I think it is important to understand the fine points of this often sensitive subject. As explained on the Point de repères website:
Drug use has a significant impact on both the user and the community. Often, lack of knowledge, misconceptions and prejudices about people who use drugs lead to a series of inappropriate actions that cause additional harm to the user and the community.
I had the opportunity to watch a documentary made in Quebec City by people from Quebec City entitled Pas de piquerie dans mon quartier. They realized the effects that drugs were having on the people using them. They wanted to make sure that they would not find syringes in the streets or in the parks where children played. We do not want a shooting gallery in our neighbourhood, but at the same time, we have to help these people.
The documentary sheds light on the addiction issue in Quebec City. Let me quote the opening sequence, which reflects the glaring truth:
The war on drugs is often turned into a war on drug users. It is a bit like the war on poverty—we have to be careful not to turn it into a war on the poor.
It is full of common sense. It is a way of entering into that world, which we do not know very well at all, in an attempt to finally come up with good solutions.
We must ask ourselves why the government is so lacking in objectivity when it comes to this issue. Why are the Conservatives refusing to recognize the facts laid out before them?
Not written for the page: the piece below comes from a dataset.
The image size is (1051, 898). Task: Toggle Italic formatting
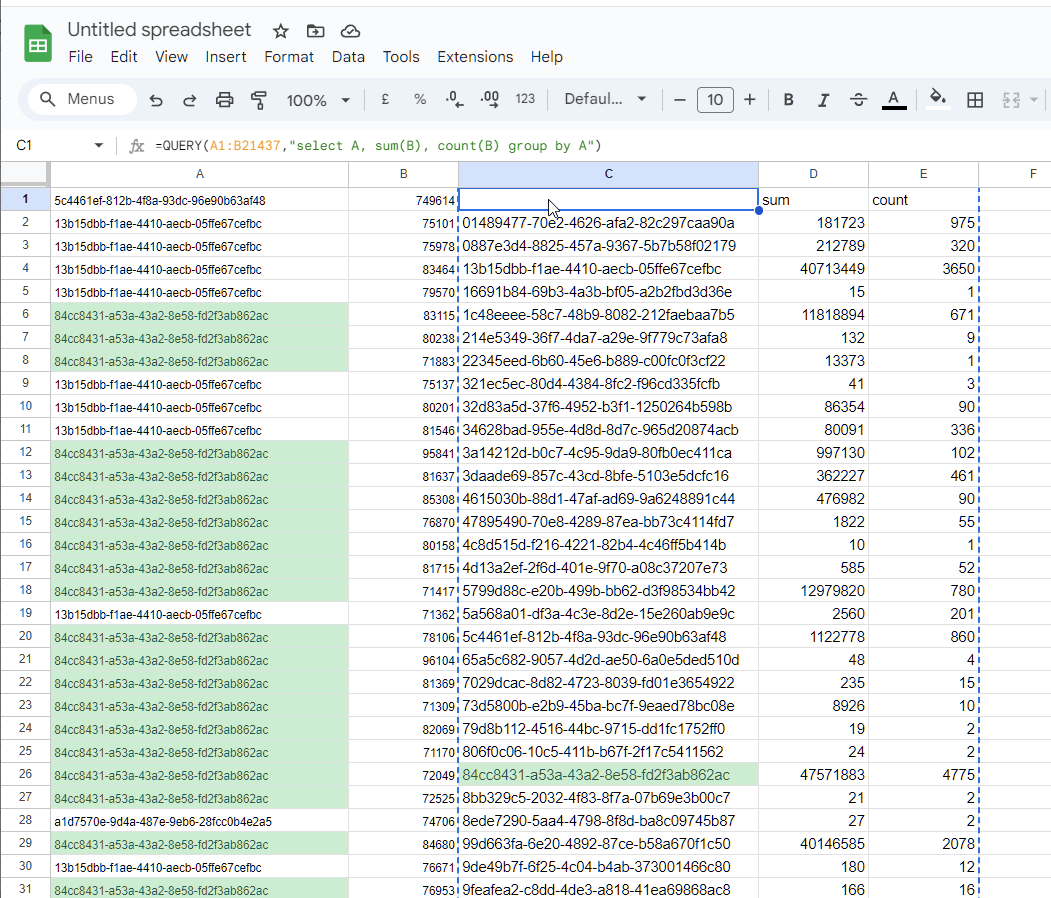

The NDP believes that decisions about programs that could enhance public health should be based on facts, not ideological stances. We are not alone in thinking that. According to the Canadian Medical Association, supervised injection programs are an important harm reduction strategy. Harm reduction is a central pillar in a comprehensive public health approach to disease prevention and health promotion.
For its part, the Canadian Nurses Association said:
Evidence demonstrates that supervised injection sites and other harm reduction programs bring critical health and social services to vulnerable populations—especially those experiencing poverty, mental illness and homelessness. A government truly committed to public health and safety would work to enhance access to prevention and treatment services—instead of building more barriers.
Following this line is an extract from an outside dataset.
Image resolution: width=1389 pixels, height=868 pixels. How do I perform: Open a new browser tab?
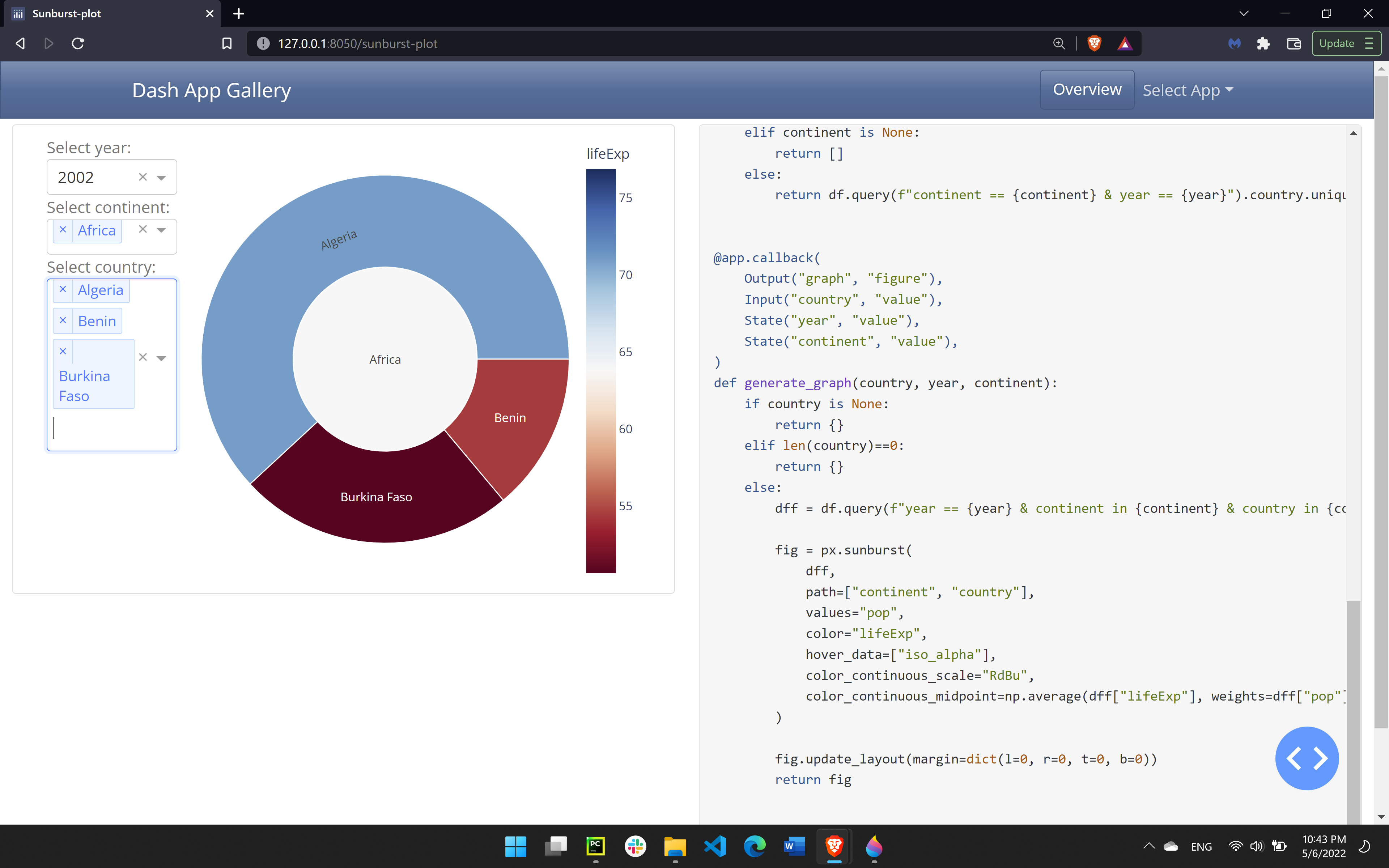(239, 13)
Evidence has shown that supervised injection sites effectively reduce the risk of contracting and spreading blood-borne diseases, such as HIV and hepatitis C, and reduce deaths from overdoses. Evidence has also shown that these sites do not adversely affect public safety and that, in certain cases, they actually promote it by reducing the injection of drugs in public, the violence associated with such behaviour, and waste related to drug use.
Safe injection sites strike a balance between public health and public safety goals. They also connect people in urgent need of health care with the services they need, such as primary health care and addiction treatment.
The NDP believes that any new legislation concerning safe injection sites must respect the spirit of the Supreme Court ruling, which this bill does not do.
As my colleague from Vancouver East has said, Bill C-2 contains as many criteria as there are letters in the alphabet, and those 26 criteria are so restrictive and biased that they are practically impossible to comply with.
The NDP believes that harm-reduction programs, including safe injection sites, should benefit from exemptions based on evidence that they improve community health and save people's lives, not on ideological beliefs.
To conclude, I would once again like to highlight the exceptional work that my colleague from Vancouver East has done on this. She has moved it forward step by step. We will not give up. We believe in working on this issue, because the lines are too vague, and the Supreme Court ruling is not being honoured.